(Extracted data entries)
==*==

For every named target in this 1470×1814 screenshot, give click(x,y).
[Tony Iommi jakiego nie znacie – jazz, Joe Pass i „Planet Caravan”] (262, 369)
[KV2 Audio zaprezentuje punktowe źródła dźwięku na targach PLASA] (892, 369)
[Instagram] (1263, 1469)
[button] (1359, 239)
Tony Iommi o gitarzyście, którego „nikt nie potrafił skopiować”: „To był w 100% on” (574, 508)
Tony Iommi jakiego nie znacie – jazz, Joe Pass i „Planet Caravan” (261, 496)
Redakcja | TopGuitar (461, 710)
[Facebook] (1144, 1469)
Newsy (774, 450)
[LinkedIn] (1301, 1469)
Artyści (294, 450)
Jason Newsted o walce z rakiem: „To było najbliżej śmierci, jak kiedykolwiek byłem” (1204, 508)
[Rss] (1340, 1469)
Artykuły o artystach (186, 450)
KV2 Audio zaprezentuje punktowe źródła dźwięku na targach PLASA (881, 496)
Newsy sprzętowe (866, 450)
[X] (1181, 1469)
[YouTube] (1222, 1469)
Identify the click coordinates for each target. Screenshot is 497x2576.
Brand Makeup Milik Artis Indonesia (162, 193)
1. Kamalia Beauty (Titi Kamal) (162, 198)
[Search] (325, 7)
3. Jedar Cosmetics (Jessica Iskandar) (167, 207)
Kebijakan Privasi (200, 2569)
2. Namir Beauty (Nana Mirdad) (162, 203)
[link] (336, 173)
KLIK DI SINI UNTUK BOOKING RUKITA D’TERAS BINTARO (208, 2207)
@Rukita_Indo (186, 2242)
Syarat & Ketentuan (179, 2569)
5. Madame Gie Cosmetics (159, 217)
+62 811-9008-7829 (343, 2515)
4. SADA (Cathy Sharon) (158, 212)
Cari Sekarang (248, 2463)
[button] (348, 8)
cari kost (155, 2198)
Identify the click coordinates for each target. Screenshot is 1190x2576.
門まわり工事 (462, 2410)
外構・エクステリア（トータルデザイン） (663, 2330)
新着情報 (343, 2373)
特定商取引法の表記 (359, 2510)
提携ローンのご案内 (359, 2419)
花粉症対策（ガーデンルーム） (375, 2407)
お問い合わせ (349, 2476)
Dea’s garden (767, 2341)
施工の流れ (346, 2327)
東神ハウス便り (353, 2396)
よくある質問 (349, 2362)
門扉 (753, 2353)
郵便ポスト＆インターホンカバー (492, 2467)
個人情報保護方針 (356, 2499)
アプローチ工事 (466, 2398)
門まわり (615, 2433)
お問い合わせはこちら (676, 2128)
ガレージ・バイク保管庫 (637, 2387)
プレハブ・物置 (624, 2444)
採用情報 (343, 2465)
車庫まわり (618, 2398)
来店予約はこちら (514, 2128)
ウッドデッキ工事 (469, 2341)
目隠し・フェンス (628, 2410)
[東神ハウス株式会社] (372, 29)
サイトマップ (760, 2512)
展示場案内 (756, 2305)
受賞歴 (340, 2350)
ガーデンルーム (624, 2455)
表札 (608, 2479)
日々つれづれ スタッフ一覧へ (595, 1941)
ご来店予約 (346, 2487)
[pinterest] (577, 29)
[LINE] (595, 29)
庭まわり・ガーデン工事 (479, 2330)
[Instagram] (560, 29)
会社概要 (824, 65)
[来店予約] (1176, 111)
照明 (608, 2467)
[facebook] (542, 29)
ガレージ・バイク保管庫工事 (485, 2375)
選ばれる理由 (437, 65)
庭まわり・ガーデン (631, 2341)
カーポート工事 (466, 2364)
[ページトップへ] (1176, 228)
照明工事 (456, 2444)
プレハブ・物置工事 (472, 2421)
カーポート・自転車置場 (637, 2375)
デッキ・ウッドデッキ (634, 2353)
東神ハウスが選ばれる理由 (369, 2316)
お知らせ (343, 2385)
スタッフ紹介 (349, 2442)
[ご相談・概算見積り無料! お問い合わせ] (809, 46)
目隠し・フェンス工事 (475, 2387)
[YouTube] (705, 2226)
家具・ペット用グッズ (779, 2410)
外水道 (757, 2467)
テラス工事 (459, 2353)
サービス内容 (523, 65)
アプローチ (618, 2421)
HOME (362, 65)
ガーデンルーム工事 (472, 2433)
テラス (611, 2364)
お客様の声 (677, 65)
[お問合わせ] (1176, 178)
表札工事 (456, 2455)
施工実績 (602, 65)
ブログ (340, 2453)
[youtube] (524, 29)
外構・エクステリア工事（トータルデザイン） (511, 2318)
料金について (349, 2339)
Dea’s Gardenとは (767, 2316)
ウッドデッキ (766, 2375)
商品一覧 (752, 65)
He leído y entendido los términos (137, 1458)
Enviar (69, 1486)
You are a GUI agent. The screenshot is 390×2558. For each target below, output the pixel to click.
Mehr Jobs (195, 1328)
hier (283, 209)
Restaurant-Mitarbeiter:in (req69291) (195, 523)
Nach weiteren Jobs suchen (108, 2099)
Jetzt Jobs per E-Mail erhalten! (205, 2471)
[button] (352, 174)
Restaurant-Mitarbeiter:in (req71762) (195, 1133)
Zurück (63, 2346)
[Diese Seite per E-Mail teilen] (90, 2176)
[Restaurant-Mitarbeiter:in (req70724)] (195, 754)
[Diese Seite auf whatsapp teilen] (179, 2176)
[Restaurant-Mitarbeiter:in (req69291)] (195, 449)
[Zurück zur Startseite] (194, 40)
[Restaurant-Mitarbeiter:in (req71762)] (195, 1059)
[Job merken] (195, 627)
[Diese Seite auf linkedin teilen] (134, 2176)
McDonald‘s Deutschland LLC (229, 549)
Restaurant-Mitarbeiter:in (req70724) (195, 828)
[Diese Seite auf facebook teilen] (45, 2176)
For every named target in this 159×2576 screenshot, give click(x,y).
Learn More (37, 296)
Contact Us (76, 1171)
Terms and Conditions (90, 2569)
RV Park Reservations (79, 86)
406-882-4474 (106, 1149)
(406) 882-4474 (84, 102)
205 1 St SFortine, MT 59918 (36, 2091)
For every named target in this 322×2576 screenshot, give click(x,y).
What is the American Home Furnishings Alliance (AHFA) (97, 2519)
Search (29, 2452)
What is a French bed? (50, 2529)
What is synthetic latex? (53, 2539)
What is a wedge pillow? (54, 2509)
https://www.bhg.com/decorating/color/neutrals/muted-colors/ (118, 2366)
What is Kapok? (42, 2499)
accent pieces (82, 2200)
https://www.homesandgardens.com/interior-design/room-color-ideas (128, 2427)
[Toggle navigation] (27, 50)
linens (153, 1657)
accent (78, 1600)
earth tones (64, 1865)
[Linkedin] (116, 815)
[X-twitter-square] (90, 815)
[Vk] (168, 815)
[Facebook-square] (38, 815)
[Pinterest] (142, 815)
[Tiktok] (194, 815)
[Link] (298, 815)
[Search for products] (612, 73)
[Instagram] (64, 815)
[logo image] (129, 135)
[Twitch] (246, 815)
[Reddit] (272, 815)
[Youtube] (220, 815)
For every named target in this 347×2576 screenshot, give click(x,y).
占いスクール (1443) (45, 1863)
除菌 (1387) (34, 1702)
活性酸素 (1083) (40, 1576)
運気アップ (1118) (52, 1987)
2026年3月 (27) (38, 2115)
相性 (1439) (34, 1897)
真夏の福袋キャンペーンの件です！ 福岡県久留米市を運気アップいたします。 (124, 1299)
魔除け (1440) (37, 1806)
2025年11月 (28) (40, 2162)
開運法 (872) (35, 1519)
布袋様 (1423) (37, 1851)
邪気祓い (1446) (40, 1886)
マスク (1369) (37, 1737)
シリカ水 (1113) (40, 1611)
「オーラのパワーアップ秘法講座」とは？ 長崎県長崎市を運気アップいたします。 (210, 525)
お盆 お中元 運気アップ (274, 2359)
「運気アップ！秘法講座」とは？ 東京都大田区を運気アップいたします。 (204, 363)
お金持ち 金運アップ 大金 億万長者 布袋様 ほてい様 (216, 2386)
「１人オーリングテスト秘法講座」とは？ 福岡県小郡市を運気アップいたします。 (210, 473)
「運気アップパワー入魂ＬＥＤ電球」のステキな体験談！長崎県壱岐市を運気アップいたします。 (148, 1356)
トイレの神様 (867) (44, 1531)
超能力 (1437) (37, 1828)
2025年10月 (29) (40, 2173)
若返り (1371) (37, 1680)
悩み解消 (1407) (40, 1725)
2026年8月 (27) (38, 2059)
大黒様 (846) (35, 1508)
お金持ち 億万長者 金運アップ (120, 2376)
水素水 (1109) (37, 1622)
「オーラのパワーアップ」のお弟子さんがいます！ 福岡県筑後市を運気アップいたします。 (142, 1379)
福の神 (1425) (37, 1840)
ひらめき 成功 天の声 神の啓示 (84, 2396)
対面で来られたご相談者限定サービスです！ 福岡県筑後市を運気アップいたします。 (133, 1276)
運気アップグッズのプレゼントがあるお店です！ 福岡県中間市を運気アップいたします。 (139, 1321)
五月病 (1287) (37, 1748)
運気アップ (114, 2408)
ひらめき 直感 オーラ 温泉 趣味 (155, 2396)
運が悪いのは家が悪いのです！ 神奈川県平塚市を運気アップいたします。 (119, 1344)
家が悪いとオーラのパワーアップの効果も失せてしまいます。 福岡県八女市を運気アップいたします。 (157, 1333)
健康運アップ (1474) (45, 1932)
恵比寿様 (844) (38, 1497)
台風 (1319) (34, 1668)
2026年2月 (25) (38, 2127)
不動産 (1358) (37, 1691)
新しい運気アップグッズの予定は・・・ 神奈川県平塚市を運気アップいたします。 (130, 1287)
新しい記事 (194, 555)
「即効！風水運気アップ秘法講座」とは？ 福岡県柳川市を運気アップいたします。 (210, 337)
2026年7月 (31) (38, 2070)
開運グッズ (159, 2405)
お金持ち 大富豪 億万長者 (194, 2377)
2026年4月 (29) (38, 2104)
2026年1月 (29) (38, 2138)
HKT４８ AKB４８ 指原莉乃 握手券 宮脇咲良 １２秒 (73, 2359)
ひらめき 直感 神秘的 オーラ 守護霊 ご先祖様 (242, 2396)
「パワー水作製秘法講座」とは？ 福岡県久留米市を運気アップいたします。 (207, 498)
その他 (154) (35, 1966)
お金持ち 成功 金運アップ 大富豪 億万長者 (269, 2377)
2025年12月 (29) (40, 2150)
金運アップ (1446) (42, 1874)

==*==

Required work: The reply should consist solely of the lines above from the one that has "新着情報 (343, 2373)" through the one that has "照明工事 (456, 2444)", reproduced exactly.

Task response:
新着情報 (343, 2373)
特定商取引法の表記 (359, 2510)
提携ローンのご案内 (359, 2419)
花粉症対策（ガーデンルーム） (375, 2407)
お問い合わせ (349, 2476)
Dea’s garden (767, 2341)
施工の流れ (346, 2327)
東神ハウス便り (353, 2396)
よくある質問 (349, 2362)
門扉 (753, 2353)
郵便ポスト＆インターホンカバー (492, 2467)
個人情報保護方針 (356, 2499)
アプローチ工事 (466, 2398)
門まわり (615, 2433)
お問い合わせはこちら (676, 2128)
ガレージ・バイク保管庫 (637, 2387)
プレハブ・物置 (624, 2444)
採用情報 (343, 2465)
車庫まわり (618, 2398)
来店予約はこちら (514, 2128)
ウッドデッキ工事 (469, 2341)
目隠し・フェンス (628, 2410)
[東神ハウス株式会社] (372, 29)
サイトマップ (760, 2512)
展示場案内 (756, 2305)
受賞歴 (340, 2350)
ガーデンルーム (624, 2455)
表札 (608, 2479)
日々つれづれ スタッフ一覧へ (595, 1941)
ご来店予約 (346, 2487)
[pinterest] (577, 29)
[LINE] (595, 29)
庭まわり・ガーデン工事 (479, 2330)
[Instagram] (560, 29)
会社概要 (824, 65)
[来店予約] (1176, 111)
照明 (608, 2467)
[facebook] (542, 29)
ガレージ・バイク保管庫工事 (485, 2375)
選ばれる理由 (437, 65)
庭まわり・ガーデン (631, 2341)
カーポート工事 (466, 2364)
[ページトップへ] (1176, 228)
照明工事 (456, 2444)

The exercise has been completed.